**Zu bearbeitende Aufgaben:**
1. Nenne alle Stichpunkte, die im Text über den tödlichen Polizeieinsatz in Morges unter der Überschrift „Darum gehts“ aufgeführt sind.
2. Schreibe den Text über den tödlichen Polizeieinsatz in Morges im Anschluss an seinen letzten Satz weiter.

**Zu prüfender Text:**
------------------------------------

Darum gehts
- Tödlicher Polizeieinsatz in Morges: Neue Analyse widerspricht Selbstverteidigungsthese der Polizei
- Videoanalyse zeigt: Roger Wilhelm war auf der Flucht, nicht im Angriff
- 84 Todesfälle bei Polizeiinteraktionen in der Schweiz seit 1992 erfasst
Roger «Nzoy» Wilhelm (†37) war 2021 in Morges VD durch Schüsse der Polizei ums Leben gekommen. Der Fall bewegte damals die Schweiz. Sogar die Uno ging seinem Fall nach. Laut einem neuen Bericht hatte der damals 37-Jährige die Ordnungskräfte nicht angegriffen. Er soll vielmehr auf der Flucht gewesen sein. Dies widerspricht der These der Selbstverteidigung der Polizisten.
Laut einer Videoanalyse in Kombination mit 3D-Rekonstruktionen waren die Hände des flüchtenden Mannes offen, kurz bevor die ersten beiden Schüsse auf ihn abgegeben wurden. «Es war daher höchst unwahrscheinlich, dass er zu diesem Zeitpunkt ein Messer in der Hand hielt.»
So lautet die zentrale Erkenntnis der Forschungs- und Ermittlungsagentur Border Forensics, deren Bericht am Montag in Lausanne der Presse vorgestellt wurde.
Analyse deutet auf Flucht hin
Die Gegenuntersuchung ist das Ergebnis einer zweijährigen Zusammenarbeit mit der unabhängigen Kommission zum Tod des verstorbenen Mannes. Sie sollte «eine detaillierte Analyse der Ereignisse» erstellen, die zum Tod des Zürchers südafrikanischer Herkunft führten.
Eine räumliche 2D-Analyse ermöglichte es zudem, jeden Schritt von ihm und dem Polizisten, der in den entscheidenden Momenten auf ihn schoss, zu rekonstruieren: «Die Analyse der Geometrie der Szene zeigt, dass es sich eher um eine Flucht als um einen Angriff handelte», fügte Nico Alexandroff von Border Forensics hinzu.
«Ein farbiger Mann am Boden»
Die Autoren des Berichts untersuchten auch die strukturelle Dynamik, das heisst die Frage der Rasse bei diesem Vorfall. Obwohl die Polizei sagt, dass die Hautfarbe des Mannes keine Rolle spielte, war die erste Meldung der Polizei an die Zentrale: «Ein farbiger Mann am Boden», so die Autoren.

------------------------------------

**Eingabedaten:**
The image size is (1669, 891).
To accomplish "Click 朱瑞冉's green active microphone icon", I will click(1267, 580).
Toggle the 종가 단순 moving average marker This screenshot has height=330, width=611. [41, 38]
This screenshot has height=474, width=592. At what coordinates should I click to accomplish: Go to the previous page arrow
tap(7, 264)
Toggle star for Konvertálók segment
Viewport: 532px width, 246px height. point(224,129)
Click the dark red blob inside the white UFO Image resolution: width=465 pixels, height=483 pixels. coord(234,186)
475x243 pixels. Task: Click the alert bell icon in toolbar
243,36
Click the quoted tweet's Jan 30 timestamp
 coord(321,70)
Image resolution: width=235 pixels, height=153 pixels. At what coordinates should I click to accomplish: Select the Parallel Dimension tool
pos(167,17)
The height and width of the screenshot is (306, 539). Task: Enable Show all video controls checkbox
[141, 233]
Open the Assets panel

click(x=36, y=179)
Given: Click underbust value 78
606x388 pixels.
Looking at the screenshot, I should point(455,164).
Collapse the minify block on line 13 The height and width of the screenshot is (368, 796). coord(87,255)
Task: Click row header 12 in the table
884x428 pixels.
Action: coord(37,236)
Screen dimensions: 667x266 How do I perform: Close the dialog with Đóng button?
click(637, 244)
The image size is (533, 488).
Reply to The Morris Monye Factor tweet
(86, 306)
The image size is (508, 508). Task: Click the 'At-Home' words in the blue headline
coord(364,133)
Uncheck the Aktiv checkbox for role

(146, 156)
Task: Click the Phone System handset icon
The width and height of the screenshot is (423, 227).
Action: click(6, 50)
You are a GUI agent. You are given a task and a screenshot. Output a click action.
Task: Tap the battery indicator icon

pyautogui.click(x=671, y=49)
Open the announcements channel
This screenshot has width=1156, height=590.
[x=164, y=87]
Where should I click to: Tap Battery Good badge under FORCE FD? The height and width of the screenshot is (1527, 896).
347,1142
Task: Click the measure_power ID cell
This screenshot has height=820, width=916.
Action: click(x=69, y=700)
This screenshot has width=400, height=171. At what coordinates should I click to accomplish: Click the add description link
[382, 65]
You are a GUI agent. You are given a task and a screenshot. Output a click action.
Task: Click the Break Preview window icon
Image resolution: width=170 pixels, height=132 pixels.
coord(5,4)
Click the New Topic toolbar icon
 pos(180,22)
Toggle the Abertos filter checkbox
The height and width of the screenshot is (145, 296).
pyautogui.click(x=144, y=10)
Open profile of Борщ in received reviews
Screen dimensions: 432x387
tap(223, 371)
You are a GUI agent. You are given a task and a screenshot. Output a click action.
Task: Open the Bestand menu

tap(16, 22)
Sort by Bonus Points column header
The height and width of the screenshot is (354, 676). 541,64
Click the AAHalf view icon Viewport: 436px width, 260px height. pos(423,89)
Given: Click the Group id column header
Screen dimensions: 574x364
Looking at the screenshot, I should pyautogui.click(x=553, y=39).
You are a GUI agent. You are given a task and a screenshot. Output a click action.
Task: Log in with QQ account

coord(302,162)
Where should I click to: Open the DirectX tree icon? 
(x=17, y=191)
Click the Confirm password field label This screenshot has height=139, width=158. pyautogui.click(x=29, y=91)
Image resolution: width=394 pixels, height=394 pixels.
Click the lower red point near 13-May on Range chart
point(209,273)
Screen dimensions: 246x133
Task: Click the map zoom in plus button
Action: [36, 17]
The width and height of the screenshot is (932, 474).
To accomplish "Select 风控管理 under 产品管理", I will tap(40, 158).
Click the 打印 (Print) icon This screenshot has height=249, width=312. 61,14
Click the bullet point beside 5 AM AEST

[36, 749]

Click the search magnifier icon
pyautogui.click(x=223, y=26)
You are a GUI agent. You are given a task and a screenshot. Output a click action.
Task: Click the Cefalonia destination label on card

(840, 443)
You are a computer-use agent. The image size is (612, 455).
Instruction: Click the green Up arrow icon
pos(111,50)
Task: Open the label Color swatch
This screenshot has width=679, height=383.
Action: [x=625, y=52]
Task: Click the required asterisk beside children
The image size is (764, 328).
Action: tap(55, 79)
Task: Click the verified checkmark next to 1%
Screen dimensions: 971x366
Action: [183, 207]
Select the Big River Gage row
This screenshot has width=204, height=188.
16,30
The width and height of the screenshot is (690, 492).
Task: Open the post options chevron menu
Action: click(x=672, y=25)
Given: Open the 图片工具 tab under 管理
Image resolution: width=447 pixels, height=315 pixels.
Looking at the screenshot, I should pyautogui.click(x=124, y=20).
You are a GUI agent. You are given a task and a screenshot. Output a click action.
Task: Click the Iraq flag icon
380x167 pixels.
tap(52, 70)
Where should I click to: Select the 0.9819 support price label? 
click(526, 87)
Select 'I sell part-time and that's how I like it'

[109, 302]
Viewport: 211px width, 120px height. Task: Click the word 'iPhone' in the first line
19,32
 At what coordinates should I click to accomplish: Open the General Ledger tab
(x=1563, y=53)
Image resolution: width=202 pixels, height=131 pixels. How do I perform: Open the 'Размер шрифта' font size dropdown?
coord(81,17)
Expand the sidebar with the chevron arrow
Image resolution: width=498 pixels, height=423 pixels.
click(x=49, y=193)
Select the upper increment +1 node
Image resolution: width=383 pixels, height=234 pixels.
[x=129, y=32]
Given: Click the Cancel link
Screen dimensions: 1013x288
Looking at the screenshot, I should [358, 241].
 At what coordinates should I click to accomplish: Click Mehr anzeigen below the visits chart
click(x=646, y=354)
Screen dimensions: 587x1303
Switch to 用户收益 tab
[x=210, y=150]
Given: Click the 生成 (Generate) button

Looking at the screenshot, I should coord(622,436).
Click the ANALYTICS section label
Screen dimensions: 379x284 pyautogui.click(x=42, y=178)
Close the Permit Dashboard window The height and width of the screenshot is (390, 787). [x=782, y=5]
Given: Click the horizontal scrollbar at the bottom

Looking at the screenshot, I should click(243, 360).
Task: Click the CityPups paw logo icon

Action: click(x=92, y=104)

------------------------------------

**Ergebnisse der Aufgaben:**
1.
- Tödlicher Polizeieinsatz in Morges: Neue Analyse widerspricht Selbstverteidigungsthese der Polizei
- Videoanalyse zeigt: Roger Wilhelm war auf der Flucht, nicht im Angriff
- 84 Todesfälle bei Polizeiinteraktionen in der Schweiz seit 1992 erfasst

2.
In diesem Zusammenhang hat Border Forensics eine neue Datenbank mit 84 Fällen aus dem Zeitraum von 1992 bis heute erstellt, in der Personen erfasst werden, die in der Schweiz infolge einer Interaktion mit der Polizei starben.
Aus dem Bericht geht hervor, dass «Personen, vor allem Männer, die aufgrund ihrer Rassifizierung, ihres sozio-rechtlichen Status, ihrer Psychopathologie und ihres Drogenkonsums als ‹andere› wahrgenommen werden, in der Schweiz unverhältnismässig häufig tödlichen Polizeipraktiken ausgesetzt sind». Der Kanton Waadt sei in dieser Hinsicht «der tödlichste Kanton der Schweiz».
Schüsse führten zum Tod
Der Fall von Morges wurde Ende November 2024 zunächst eingestellt. Die Staatsanwaltschaft war der Ansicht, dass der Polizist, der den tödlichen Schuss abgab, in Notwehr handelte. Das Waadtländer Kantonsgericht hat im Mai 2025 jedoch entschieden, den Fall neu aufzurollen.
Zum tödlichen Vorfall war es 2021 am Bahnhof des Waadtländer Städtchens gekommen. Ein Polizist gab drei Schüsse auf den angeblich mit einem Messer bewaffneten Mann ab, weil er sich durch diesen bedroht gefühlt hatte. Eine Autopsie ergab, dass einer der Schüsse zu starken Blutungen führte, die tödlich waren.
Die Polizeikräfte im Kanton Waadt stehen seit Jahren in der Kritik wegen ähnlicher Vorfälle. Zwischen 2016 und 2025 starben mindestens fünf dunkelhäutige Männer bei Polizeieinsätzen im Kanton. Das löste mehrere Kundgebungen aus, bei denen Polizeigewalt und Rassismus angeprangert wurden.